Ja ju偶 to wiem.  (J贸zef, ZNASZ   TO  ZDANIE   Z   SOBORU  VAT 2 :  JEZUS  OBJAWIA  NAM   BOGA   A  TYM  SAMYM   OBJAWIA  CZLOWIEKOWI  CZLOWIEKA  ...    WIESZ   SKAD  TO  JEST   ????? -  TO  JEST   CZYSTY  ... NORWID.   A KTO  M脫G艁  GO   DO   SOBORU    W艁O呕Y膯 ?  TYLKO   WOJTYLA.  UPEWNILEM   SIE   PRZEZ  ST.   GRYGIELA,  呕E  TAK I  BY艁O.
WIDZISZ  -    WIEM  TE呕   TROSZECZKE  O NORWIDZIE ,   ANDRZEJ " (Pi膮tek, 7 Czerwca 2013 13:59, prosto z serca Ko艣cio艂a, i c贸偶, 偶e a偶 z Turkmenistanu.)
Ju偶 wiem, na pewno! Sam papie偶 nazwa艂 Norwida jakby prekursorem Soboru Watyka艅ksiego II, 1987, Warszawa )
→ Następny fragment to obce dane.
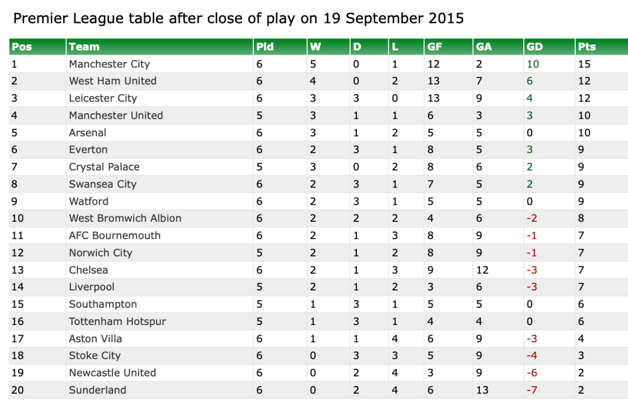Sort by the Team column header
628x404 pixels.
(x=84, y=47)
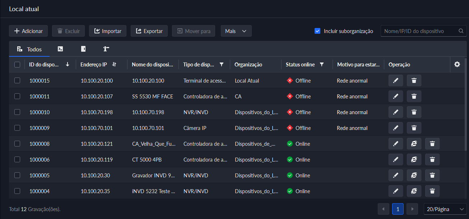This screenshot has width=469, height=219.
Task: Click the Adicionar button
Action: 28,31
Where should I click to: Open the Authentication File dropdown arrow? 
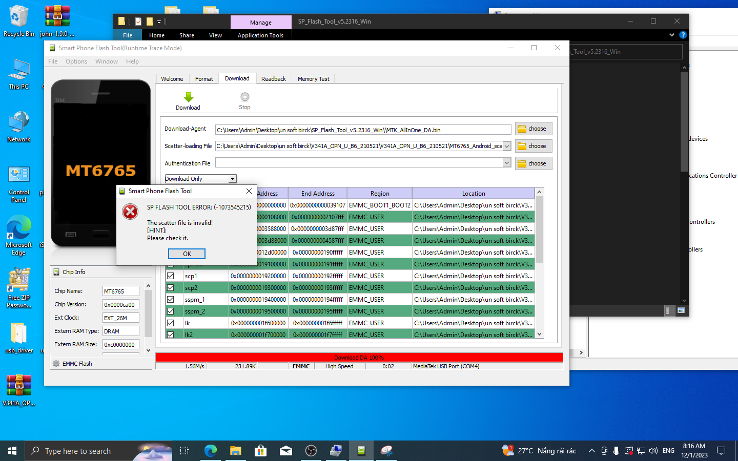(x=507, y=163)
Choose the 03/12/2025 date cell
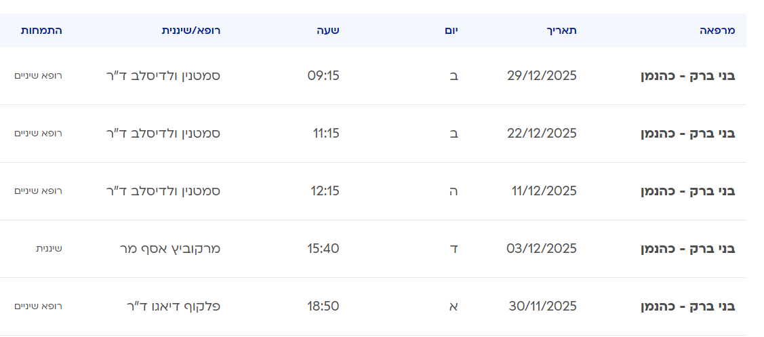764x337 pixels. 542,248
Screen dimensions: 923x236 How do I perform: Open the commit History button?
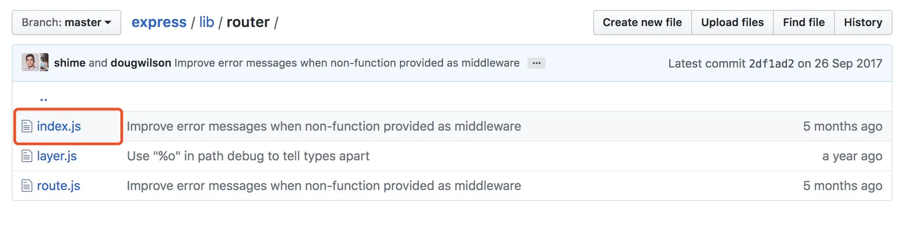click(863, 23)
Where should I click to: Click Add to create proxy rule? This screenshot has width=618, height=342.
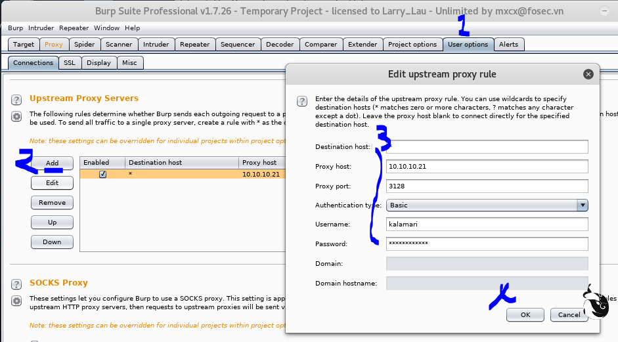tap(52, 163)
Ile razy ju偶 o tym pisa艂em... Tak偶e jako spory akapit w ksi膮偶ce.
Nie si臋gam tak wysoko, jak dziennikarka-watykanistka z Meksyku Azalraki - "B臋dziemy waszymi najgorszymi wrogami, je艣li w radykalny spos贸b nie postanowicie stan膮膰 po stronie dzieci, matek, rodzin, spo艂ecze艅stwa obywatelskiego"
Dziennikarka relacjonuj膮ca od prawie 45 lat wydarzenia w Watykanie i pi膮ty ju偶 pontyfikat, wyg艂osi艂a w sobot臋 przem贸wienie, kt贸rego wraz z papie偶em Franciszkiem wys艂ucha艂o prawie 200 przewodnicz膮cych episkopat贸w i prze艂o偶onych generalnych zakon贸w." (tutaj).
Ale z tak膮 sam膮 samo艣wiadomos膰i膮 m贸wi臋 mojemu ksi臋dzu proboszczowi ze Strach贸wki (temu i nast臋pnym), dziekanowi z Jadowa, kurialistom i biskupom z mojej diecezji, 偶e ich wizja i propozycja ko艣cio艂a unik贸w, sekret贸w (tajne przez poufne), kryj贸wek w konfesjona艂ach, plebaniach, pa艂acach nie ma przysz艂o艣ci. Sko艅czy艂o si臋 Wasze nad nami panowanie, nawet obecny  uk艂膮d rz膮dz膮cy Polsk膮 tego nie uratuje.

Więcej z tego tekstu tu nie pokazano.